Durante el ingreso fue valorado por Cirugía Cardiaca, realizándose una ventana pericárdica con biopsia compatible con cambios fibroinflamatorios sin datos de malignidad y se evacuaron 700 ml de derrame pericárdico de aspecto serohemorrágico, negativo para células malignas y con abundante predominio linfocitario. El estudio se completó con una resonancia magnética cardiaca (RM) (engrosamiento pericárdico de naturaleza inflamatoria), estudio de autoinmunidad (anticuerpos antinucleares, anticuerpos anticitoplasma de neutrófilos, factor del complemento C3-C4 y factor reumatoide) y serologías virales (virus hepatitis B, virus hepatitis C, VIH, virus Epstein Barr, Toxoplasma gondii y QuantiFERON®), resultando todo ello negativo, sin datos que orientasen a malignidad ni a toxicidad inmunomediada.

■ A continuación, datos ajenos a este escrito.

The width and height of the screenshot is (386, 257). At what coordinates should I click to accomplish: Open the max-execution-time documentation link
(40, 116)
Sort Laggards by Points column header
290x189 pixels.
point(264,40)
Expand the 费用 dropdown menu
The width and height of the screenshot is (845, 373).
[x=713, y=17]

En febrero de 2018, estando pendiente de nueva visita en hospital de día, acudió a Urgencias por convulsiones tónico-clónicas de la extremidad superior derecha, realizándose una TC cerebral sin hallazgos e ingresando para estudio.

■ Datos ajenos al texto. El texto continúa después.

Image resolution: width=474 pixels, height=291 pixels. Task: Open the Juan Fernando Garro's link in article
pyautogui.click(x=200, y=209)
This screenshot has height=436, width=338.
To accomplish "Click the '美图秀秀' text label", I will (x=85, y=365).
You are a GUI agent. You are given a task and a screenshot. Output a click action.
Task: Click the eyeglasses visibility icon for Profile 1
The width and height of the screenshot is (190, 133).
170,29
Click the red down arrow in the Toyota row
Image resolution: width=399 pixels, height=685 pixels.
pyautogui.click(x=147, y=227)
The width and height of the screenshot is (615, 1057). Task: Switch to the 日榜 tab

Durante la hospitalización se completó el estudio con RM cerebral: múltiples focos milimétricos en córtex supratentorial y cerebeloso sugestivos de origen isquémico; ETT: sin datos de foramen oval permeable; punción lumbar con cultivo microbiológico y citología negativos; ecografía Doppler de troncos supraórticos sin hallazgos; ecografía Doppler extremidades inferiores: tromboembolismo venoso profundo bilateral; estudio de hipercoagulabilidad negativo y, excluyéndose posibles causas infecciosas (serología de citomegalovirus, Toxoplasma gondii, parvovirus B19, enterovirus spp, Cryptococcus neoformans, virus Epstein-Barr y VIH negativas). Se inició tratamiento con medicación antiepiléptica (levetiracetam) y anticoagulación con heparina de bajo peso (HBPM) y, tras mejoría, fue dado de alta.

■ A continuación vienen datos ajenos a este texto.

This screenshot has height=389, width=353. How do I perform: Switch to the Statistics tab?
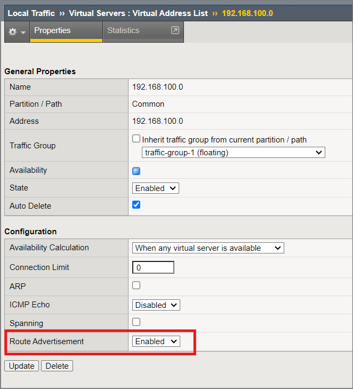pyautogui.click(x=123, y=31)
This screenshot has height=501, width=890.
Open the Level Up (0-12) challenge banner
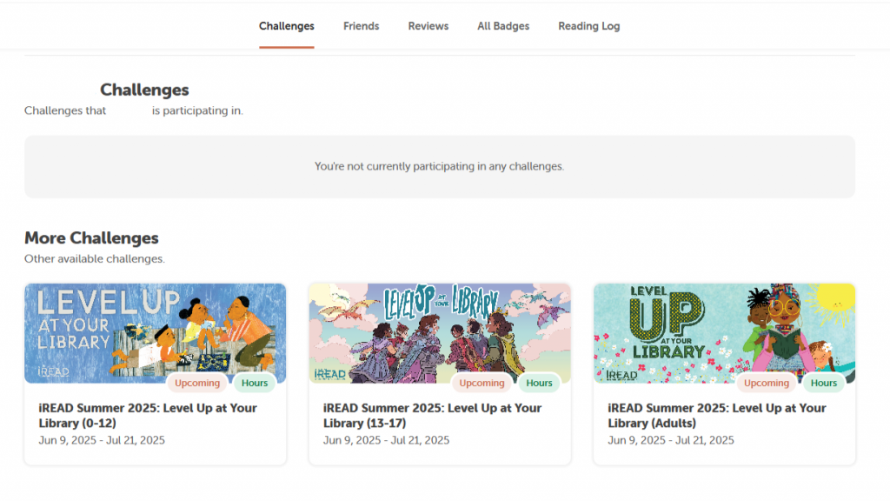pyautogui.click(x=155, y=333)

En marzo de 2018, comienza con dolor en los dedos de las manos, apreciándose cianosis. Se solicitó TC-CTAP donde la enfermedad neoplásica permanecía estable, pero se podían apreciar imágenes compatibles con infartos a nivel esplénico y renal. Debido a la alta sospecha de una posible endocarditis, se solicitó una ecocardiografía transesofágica (ETE). En la ETE, en la válvula mitral anterior de la pared auricular, se observaban dos masas sésiles (0,4 x 0,4 y 0,6 x 1 cm) y presentaba una insuficiencia mitral leve.

Diagnóstico
Con la sospecha inicial de endocarditis infecciosa, permaneció hospitalizado en la Unidad de Enfermedades Infecciosas de nuestro hospital.

Tratamiento
El paciente completó antibioterapia endovenosa con ceftriaxona, vancomicina y gentamicina durante cuatro semanas. Durante el periodo de hospitalización, se realizaron pruebas microbiológicas adicionales (hemocultivos estándar y de incubación prolongada, PCR universal en hemocultivo, serologías de Brucella spp, Salmonella spp, Coxiella burnetii, Bartonella spp, Chlamydia spp, Mycoplasma spp, Treponema pallidum y Toxoplasma gondii), resultando negativas y descartándose razonablemente el origen infeccioso. Asimismo, se repitió una RM cerebral (estabilización de focos isquémicos) y ETE (persistencia de las dos vegetaciones).
Finalmente, tras un correcto diagnóstico de exclusión, fue diagnosticado como probable ETNB.

Evolución
En mayo de 2018, 4 meses después de la interrupción de la inmunoterapia, al considerar el caso como una probable ETNB y dado que la enfermedad neoplásica permanecía estable, se decidió reiniciar el tratamiento con nivolumab, mejorando progresivamente la cianosis. A día de hoy, el paciente continúa en respuesta clínica y radiológica, asintomático y con PS-ECOG 0.